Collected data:
^^^^^^^^^^^^^^^^

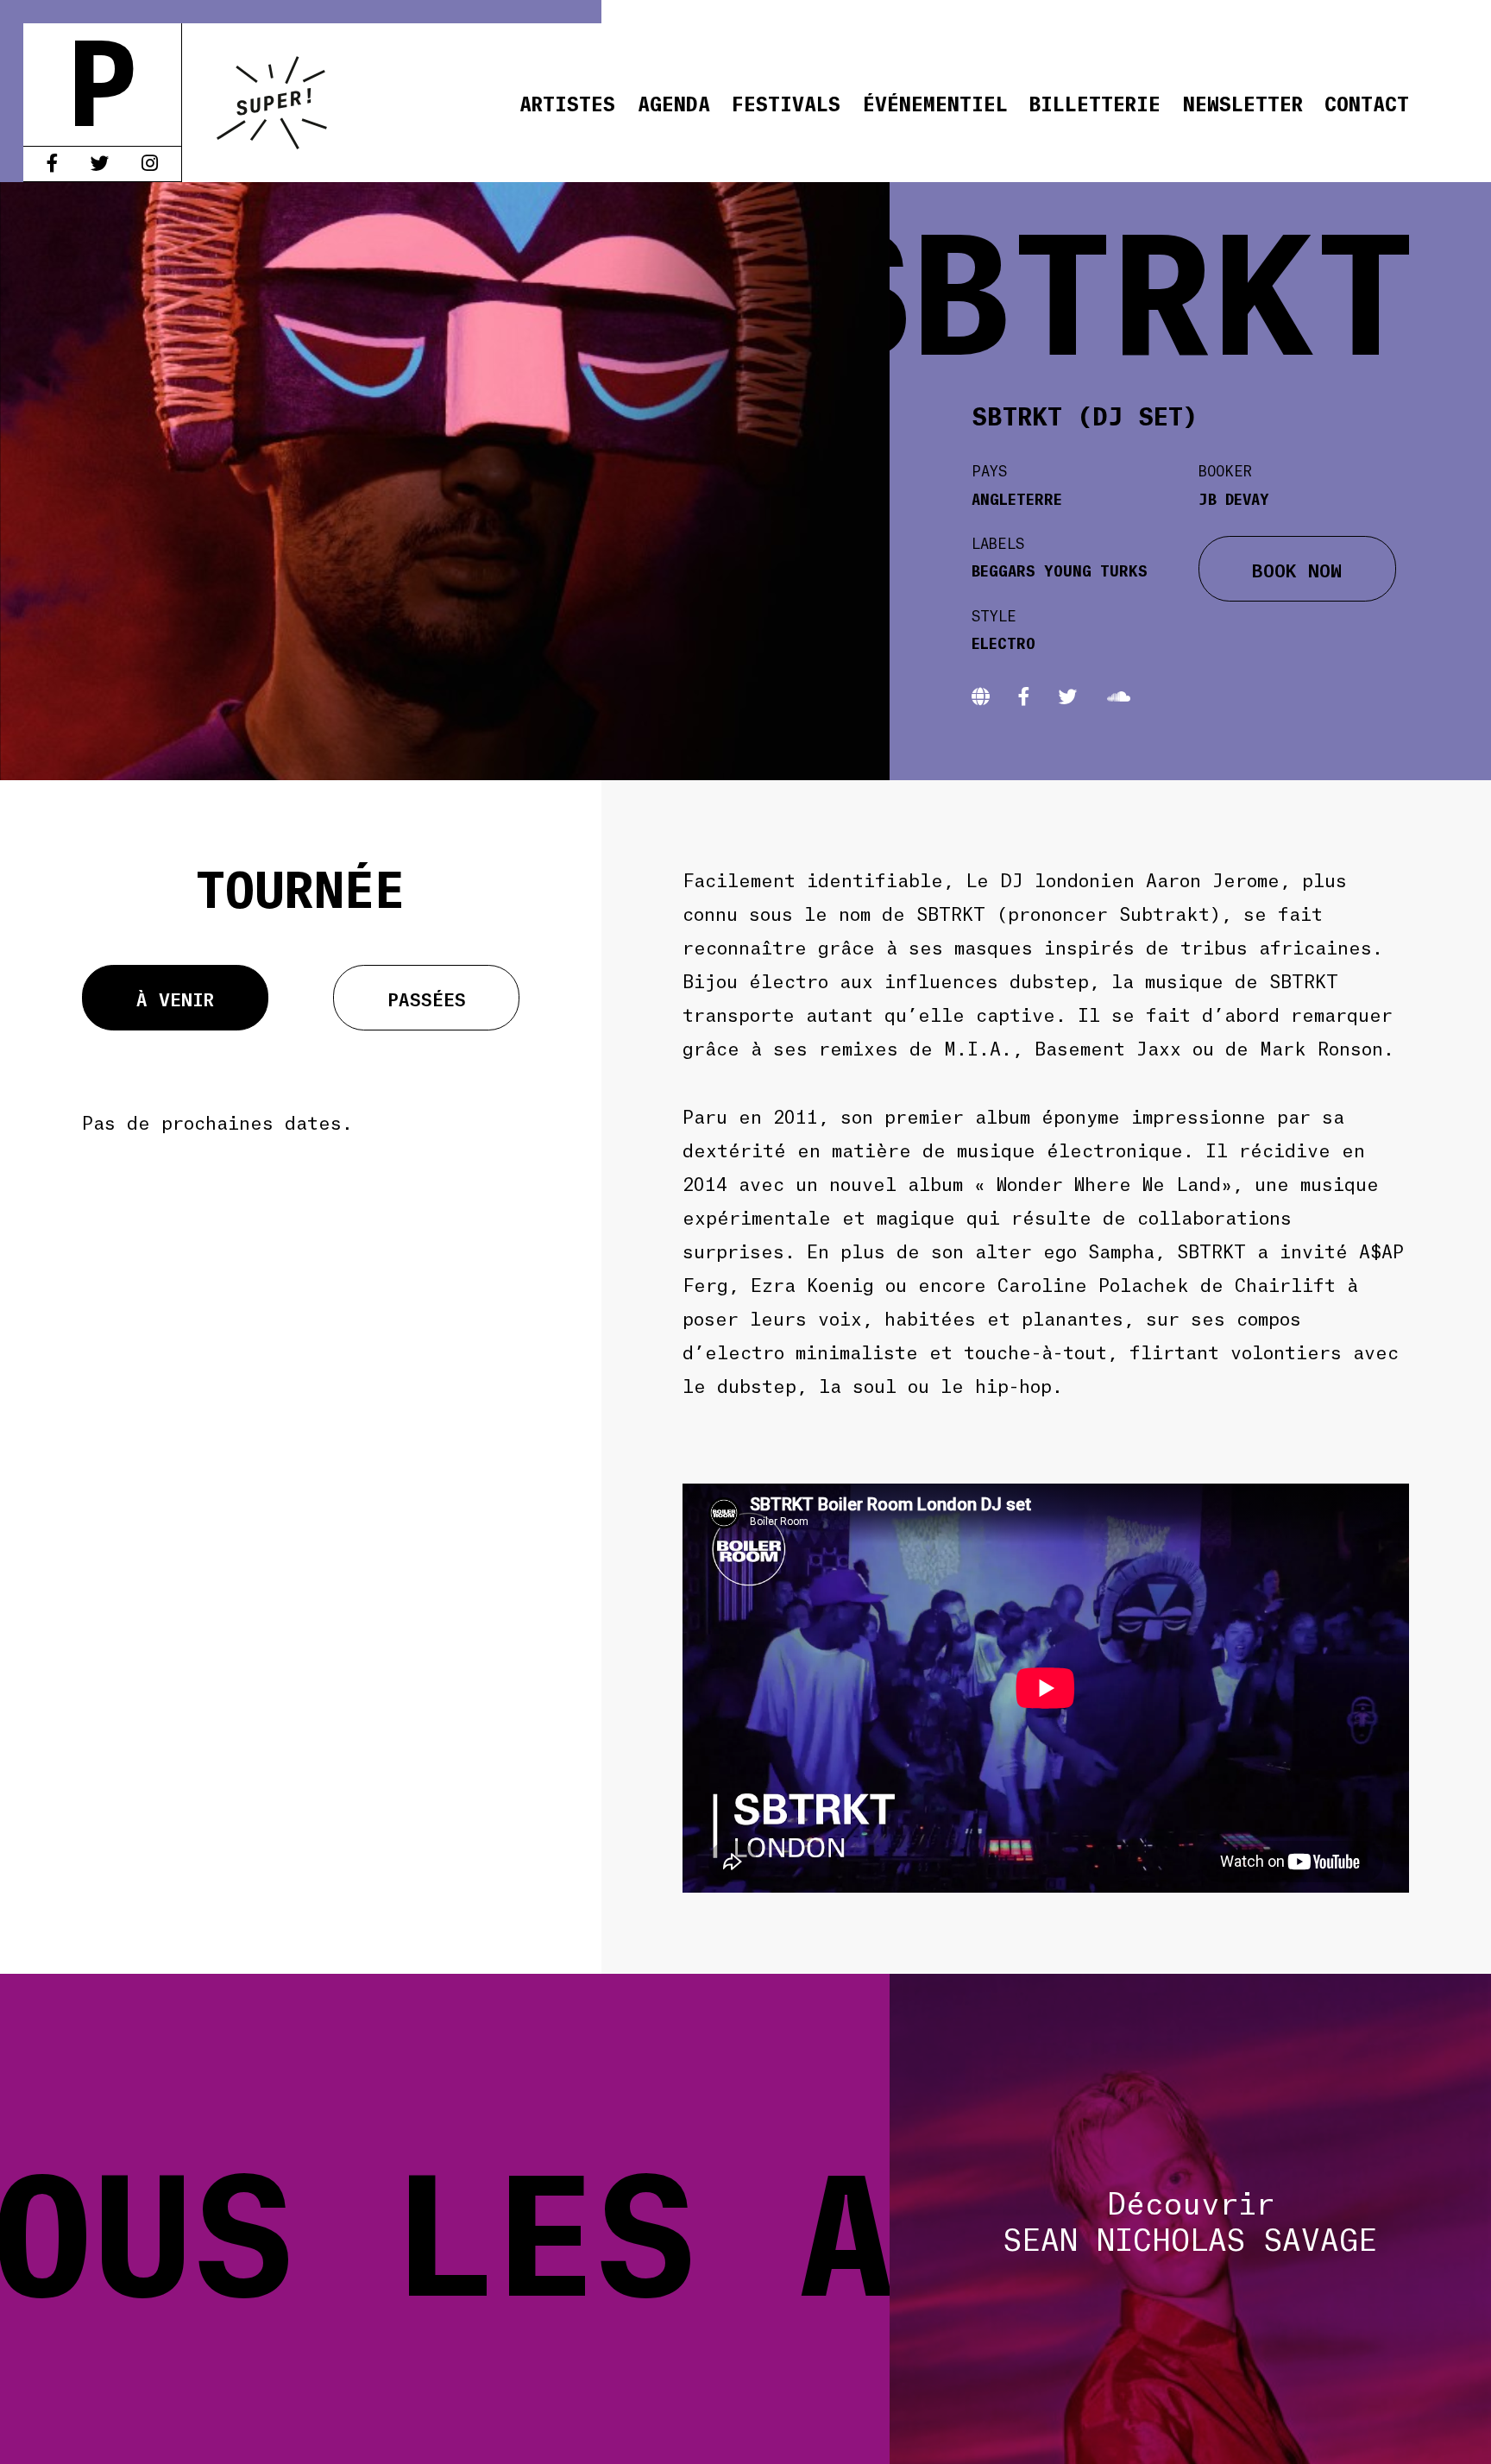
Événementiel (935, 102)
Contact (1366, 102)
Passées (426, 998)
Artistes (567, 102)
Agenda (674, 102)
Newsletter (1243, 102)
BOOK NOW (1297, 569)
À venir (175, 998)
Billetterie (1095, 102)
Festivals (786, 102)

^^^^^^^^^^^^^^^^

> Problem statement
I'd like every record transcribed exactly, with no pictures carried over.

> Solution for this problem
Événementiel (935, 102)
Contact (1366, 102)
Passées (426, 998)
Artistes (567, 102)
Agenda (674, 102)
Newsletter (1243, 102)
BOOK NOW (1297, 569)
À venir (175, 998)
Billetterie (1095, 102)
Festivals (786, 102)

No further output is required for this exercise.